Advertising and marketing budgets globally will be further squeezed if the crisis in Ukraine continues into the coming months. Thus, some analysts project that Meta will also release a tepid estimate for the current quarter this Wednesday (27).
Meta ad revenue is expected to have risen 8.7% in the first quarter, according to analyst projections compiled by Refinitiv, the slowest pace since 2012.
Analysts on Wall Street also said Facebook could be losing ground in the global ad market, even as digital advertising trumps traditional methods.
“The Meta’s projections for a slowdown can also be read as a reduction in the potency of the Facebook brand,” said Sophie Lund-Yates, an analyst at Hargreaves Lansdown.
Meta has lost nearly half its market value since Feb. 2, when it announced a decline in Facebook’s daily active users for the first time and predicted a dismal quarter for the start of this year.

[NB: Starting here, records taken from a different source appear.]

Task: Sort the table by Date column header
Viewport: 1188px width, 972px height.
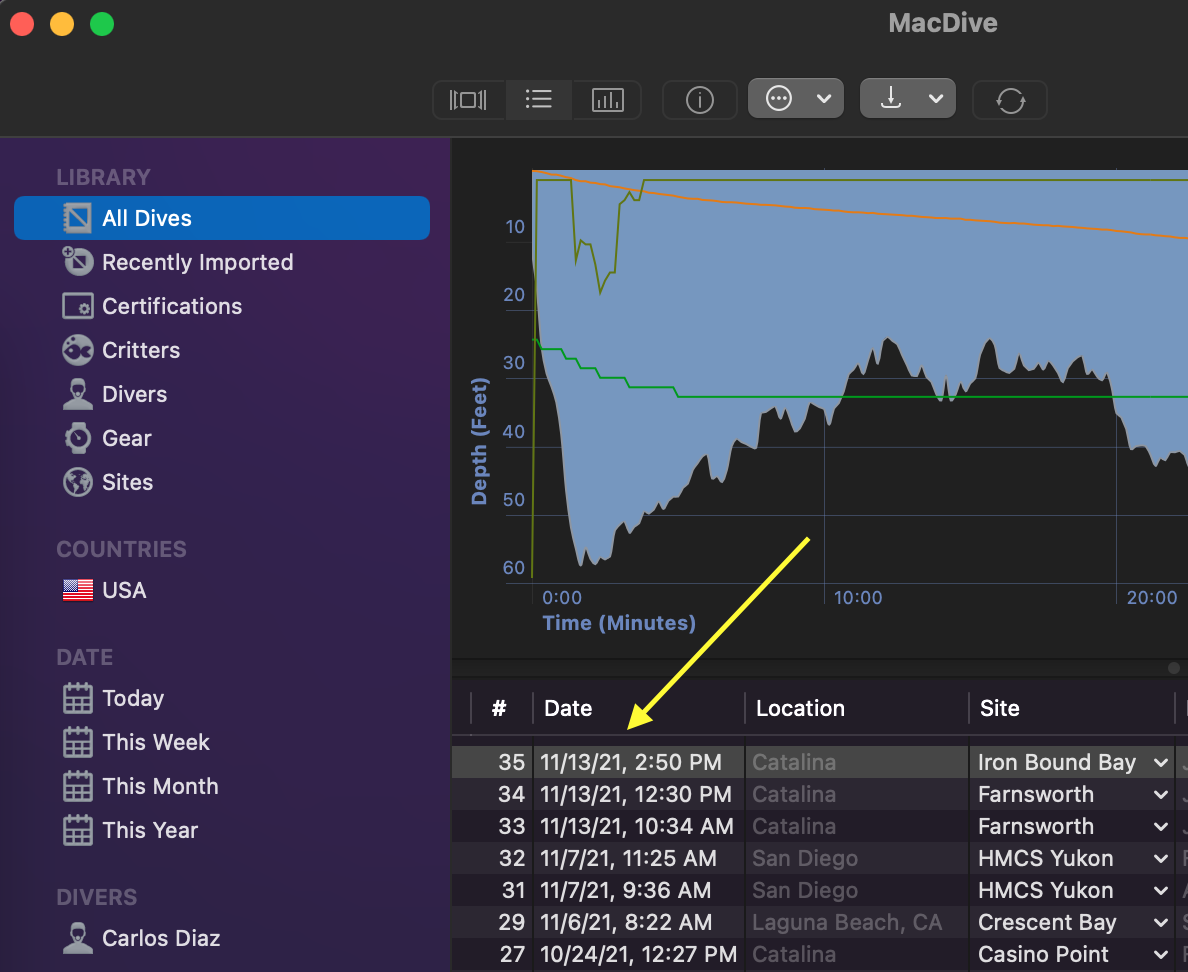Action: (568, 708)
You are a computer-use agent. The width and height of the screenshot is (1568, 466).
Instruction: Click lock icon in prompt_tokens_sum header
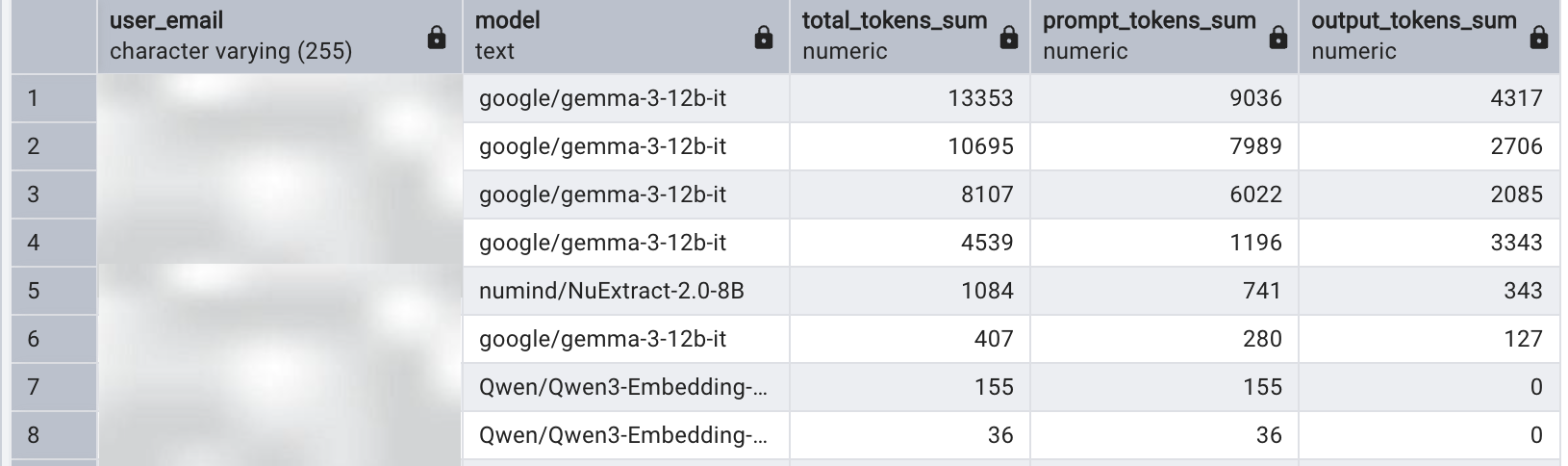point(1278,38)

Alphabet, which owns Google, hinted at what could come the day before, citing the war in Ukraine as a reason for slowing YouTube ad sales. Snap warned that inflation, labor shortages and other economic challenges could put pressure on ad revenue.
The timing couldn’t have been worse for tech companies that rely on ad revenues, as the industry also faces policy changes at the App Store, Apple’s app store, and increasing competition from other companies such as TikTok.
“The cost of acquiring customers on digital channels like Facebook has increased, while the ability to reach customers has decreased,” said Mitchell Olsen, assistant professor of marketing at the University of Notre Dame.
As a result, many brand managers are reducing their exposure to Facebook and reallocating ad budget across platforms, Olsen added.
Target is expected to report earnings per share of $2.56, according to estimates.
From 63 analysts, the company has 45 recommendations equivalent to “buy”, 16 to “maintenance” and two equivalent to “sell”. The median stock price target is $325.
Meta’s share was down 4.9% at 3:10 pm (Brasilia time).